De acordo com o despacho do Novo Regulamento das Condições Materiais das Salas de Atendimento à Vítima em Estabelecimento Policial, hoje publicado em Diário da República, a violência doméstica é o crime contra as pessoas mais registado pelas autoridades policiais portuguesas e a sua prevenção e investigação são prioritárias.

Publicado quando se assinala Dia Internacional para a Eliminação da Violência contra as Mulheres, o despacho refere também que as vítimas de violência doméstica “são sempre consideradas vítimas especialmente vulneráveis” e que a existência de condições adequadas para o atendimento destas pessoas “é essencial para promover a sua qualidade, facilitando a estabilização emocional das vítimas”.

O novo regulamento determina que as salas de atendimento à vítima, destinadas ao atendimento preferencial das vítimas especialmente vulneráveis, em particular das vítimas de violência doméstica, devem situar-se preferencialmente em local resguardado, distante do atendimento ao público, e os materiais devem conferir um ambiente “psicologicamente sereno”.

Devem ainda ter uma área no mínimo de oito metros quadrados e a janela, se existir, não deve ficar localizada em fachadas exteriores na proximidade da via pública, garantindo que a privacidade interior seja assegurada.

O despacho determina ainda que estes espaços “devem garantir um isolamento acústico, ser visualmente isoladas, estar dotadas de um mecanismo sinalizador de presença no interior e ter ainda condições que garantam a segurança das vítimas e dos elementos policiais”.

O tipo de mobiliário e a disposição também estão definidos, bem como a obrigatoriedade de existência de um espaço “particularmente acolhedor para crianças” e o material de ordem pública (bastões, escudos, algemas ou armas) “não deve estar visível” para promover “uma sensação de conforto à vítima”.

Para além do equipamento necessário para a realização de todo o expediente, as salas devem ainda ter disponível informação atualizada sobre vítimas especialmente vulneráveis, nomeadamente vítimas de violência doméstica.

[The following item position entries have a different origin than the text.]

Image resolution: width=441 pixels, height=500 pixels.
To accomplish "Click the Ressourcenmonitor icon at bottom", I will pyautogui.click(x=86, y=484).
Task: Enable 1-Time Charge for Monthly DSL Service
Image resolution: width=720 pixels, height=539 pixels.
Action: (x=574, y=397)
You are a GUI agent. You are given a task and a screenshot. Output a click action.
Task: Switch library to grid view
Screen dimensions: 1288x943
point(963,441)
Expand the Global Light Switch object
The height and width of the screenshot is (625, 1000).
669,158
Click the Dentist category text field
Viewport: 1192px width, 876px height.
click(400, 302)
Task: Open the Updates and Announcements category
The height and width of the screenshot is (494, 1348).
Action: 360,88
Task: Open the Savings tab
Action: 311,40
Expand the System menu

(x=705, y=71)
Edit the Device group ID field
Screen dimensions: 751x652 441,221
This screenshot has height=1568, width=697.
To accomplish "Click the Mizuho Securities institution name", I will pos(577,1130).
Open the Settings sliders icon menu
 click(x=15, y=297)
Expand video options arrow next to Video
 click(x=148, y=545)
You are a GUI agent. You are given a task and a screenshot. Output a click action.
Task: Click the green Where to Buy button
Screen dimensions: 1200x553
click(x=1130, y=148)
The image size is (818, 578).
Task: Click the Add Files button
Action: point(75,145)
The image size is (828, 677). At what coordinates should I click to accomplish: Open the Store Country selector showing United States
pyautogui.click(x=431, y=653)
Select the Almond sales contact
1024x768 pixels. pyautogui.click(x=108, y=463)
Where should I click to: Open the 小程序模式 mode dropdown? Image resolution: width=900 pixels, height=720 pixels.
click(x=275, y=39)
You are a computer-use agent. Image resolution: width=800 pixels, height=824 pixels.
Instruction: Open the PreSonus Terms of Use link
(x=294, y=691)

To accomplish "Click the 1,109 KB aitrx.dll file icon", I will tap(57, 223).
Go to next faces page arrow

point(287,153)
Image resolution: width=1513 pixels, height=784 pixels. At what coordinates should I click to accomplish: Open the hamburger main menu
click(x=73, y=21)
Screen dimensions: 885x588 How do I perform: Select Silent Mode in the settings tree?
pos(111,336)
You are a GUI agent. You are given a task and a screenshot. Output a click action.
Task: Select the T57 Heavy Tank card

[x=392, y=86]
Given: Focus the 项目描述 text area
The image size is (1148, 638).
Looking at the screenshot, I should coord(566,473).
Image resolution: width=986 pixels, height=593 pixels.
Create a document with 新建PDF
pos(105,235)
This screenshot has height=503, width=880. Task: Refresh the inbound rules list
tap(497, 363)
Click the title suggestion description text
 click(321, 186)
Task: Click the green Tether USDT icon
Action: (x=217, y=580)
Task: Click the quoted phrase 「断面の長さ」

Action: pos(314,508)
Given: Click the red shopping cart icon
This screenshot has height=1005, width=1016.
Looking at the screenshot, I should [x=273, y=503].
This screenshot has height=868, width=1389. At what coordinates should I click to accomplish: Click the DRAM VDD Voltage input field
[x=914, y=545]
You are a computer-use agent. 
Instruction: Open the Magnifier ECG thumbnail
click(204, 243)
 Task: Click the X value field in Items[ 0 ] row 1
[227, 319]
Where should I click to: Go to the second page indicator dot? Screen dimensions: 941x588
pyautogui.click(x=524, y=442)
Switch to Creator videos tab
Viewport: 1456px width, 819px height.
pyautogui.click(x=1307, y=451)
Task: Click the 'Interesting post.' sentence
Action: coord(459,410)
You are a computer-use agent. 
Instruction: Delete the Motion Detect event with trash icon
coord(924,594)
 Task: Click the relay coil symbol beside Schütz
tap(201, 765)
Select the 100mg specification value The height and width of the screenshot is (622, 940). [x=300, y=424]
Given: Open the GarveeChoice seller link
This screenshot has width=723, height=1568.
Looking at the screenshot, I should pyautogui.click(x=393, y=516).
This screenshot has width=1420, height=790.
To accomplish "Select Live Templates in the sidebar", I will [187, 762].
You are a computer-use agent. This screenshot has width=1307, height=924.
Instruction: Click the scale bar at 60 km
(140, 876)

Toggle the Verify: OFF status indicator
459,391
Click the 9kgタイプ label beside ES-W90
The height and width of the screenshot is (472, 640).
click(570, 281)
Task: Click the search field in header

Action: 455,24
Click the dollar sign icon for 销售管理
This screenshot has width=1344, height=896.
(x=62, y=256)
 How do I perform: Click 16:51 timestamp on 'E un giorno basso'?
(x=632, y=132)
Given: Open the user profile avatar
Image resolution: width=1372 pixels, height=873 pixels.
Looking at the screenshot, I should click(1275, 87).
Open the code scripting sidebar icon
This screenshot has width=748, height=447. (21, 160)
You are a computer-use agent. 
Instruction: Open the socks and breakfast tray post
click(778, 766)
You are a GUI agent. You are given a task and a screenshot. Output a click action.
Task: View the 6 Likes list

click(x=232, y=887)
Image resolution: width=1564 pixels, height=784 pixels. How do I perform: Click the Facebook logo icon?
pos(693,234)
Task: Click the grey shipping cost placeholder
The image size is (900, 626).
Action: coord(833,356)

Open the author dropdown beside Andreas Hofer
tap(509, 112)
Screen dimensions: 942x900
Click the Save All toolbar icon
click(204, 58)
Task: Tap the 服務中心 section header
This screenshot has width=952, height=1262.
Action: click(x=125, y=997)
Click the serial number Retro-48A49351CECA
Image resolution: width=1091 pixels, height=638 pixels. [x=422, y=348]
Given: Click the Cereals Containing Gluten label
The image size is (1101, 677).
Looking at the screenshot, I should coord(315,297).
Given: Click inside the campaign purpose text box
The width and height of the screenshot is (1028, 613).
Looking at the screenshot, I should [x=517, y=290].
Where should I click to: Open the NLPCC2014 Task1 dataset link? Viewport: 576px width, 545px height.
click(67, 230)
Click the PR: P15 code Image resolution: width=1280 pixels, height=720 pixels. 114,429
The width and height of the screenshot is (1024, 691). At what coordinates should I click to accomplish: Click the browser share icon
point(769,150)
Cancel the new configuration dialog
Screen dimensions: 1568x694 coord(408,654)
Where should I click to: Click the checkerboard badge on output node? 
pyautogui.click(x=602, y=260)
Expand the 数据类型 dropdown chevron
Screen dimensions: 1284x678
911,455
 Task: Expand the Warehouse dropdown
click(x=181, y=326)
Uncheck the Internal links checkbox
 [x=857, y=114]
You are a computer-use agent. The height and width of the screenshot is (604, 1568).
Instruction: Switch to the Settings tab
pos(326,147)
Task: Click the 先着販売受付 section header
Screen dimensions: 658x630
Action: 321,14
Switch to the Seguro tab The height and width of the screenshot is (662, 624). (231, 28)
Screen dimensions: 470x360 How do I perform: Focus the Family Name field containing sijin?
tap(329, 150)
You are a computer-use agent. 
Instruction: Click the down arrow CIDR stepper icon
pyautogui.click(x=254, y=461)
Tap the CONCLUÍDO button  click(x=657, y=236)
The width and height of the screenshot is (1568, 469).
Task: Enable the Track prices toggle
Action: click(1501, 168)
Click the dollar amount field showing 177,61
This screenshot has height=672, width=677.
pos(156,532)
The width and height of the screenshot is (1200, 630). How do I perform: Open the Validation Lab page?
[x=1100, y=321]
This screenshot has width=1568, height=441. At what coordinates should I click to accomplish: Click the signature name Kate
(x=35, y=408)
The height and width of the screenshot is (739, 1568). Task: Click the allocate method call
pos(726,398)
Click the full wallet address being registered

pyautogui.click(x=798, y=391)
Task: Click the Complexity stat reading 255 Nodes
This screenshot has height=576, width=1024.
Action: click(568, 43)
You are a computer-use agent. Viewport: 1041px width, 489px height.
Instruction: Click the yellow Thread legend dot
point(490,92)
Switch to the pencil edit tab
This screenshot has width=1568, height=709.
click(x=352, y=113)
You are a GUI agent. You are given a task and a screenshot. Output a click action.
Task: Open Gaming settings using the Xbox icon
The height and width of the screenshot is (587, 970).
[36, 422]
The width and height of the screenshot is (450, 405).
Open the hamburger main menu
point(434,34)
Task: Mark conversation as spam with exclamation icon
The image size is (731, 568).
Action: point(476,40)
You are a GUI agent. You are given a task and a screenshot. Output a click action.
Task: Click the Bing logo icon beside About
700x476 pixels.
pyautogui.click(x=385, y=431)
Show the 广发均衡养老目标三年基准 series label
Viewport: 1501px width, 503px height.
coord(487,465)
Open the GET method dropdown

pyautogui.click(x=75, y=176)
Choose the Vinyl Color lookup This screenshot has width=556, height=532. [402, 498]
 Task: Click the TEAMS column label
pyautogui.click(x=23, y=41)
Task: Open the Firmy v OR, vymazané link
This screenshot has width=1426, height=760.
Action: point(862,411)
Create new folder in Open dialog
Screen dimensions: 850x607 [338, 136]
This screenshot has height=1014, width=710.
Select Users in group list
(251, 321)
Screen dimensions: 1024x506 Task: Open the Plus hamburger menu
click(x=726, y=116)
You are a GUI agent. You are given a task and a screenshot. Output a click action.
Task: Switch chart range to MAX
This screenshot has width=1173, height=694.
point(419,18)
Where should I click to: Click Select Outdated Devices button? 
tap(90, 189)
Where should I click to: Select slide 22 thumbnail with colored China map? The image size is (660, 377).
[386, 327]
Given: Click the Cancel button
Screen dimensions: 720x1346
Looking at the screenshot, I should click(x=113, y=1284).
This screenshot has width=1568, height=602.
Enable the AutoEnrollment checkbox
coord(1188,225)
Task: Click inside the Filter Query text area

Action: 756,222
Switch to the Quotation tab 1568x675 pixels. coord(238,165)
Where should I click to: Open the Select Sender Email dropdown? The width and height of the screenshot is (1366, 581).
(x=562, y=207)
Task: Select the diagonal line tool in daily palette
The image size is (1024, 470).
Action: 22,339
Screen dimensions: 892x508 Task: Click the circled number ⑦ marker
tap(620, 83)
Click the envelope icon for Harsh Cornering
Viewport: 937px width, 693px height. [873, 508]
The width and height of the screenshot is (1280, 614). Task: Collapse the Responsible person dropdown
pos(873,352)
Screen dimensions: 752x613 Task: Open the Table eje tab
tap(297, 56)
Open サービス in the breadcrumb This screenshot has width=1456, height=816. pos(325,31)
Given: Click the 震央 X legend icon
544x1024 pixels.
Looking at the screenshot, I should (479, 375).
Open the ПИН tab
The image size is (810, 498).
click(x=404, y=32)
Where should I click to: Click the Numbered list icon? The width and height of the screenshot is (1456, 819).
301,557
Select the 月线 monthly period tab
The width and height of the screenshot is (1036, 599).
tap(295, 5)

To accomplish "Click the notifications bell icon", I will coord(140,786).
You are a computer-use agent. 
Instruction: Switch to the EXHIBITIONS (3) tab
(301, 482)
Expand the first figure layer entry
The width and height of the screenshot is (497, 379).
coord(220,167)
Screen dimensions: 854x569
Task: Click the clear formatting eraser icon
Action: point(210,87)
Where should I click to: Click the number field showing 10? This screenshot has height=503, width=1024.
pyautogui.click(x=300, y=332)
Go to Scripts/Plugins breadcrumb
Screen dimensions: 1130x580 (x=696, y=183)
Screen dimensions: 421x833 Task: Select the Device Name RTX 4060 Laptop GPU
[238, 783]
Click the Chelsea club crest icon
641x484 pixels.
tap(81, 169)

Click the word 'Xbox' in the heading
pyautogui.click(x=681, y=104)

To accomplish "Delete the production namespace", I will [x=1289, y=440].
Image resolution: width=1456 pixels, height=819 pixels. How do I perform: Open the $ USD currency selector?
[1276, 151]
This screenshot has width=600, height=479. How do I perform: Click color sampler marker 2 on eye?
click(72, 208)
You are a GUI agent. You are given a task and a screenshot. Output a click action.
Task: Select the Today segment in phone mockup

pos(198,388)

Em comunicado, o Ministério da Administração Interna sublinha que a violência doméstica “continua a ter uma expressão significativa no país, com um total de 23.544 ocorrências registadas pelas forças de segurança nos primeiros 10 meses deste ano – o que representa uma redução de 6% face ao período homólogo do ano passado”.

No mesmo período foram detidos 913 suspeitos no âmbito de situações de violência doméstica, número superior às detenções efetuadas no mesmo período de 2019″, acrescenta.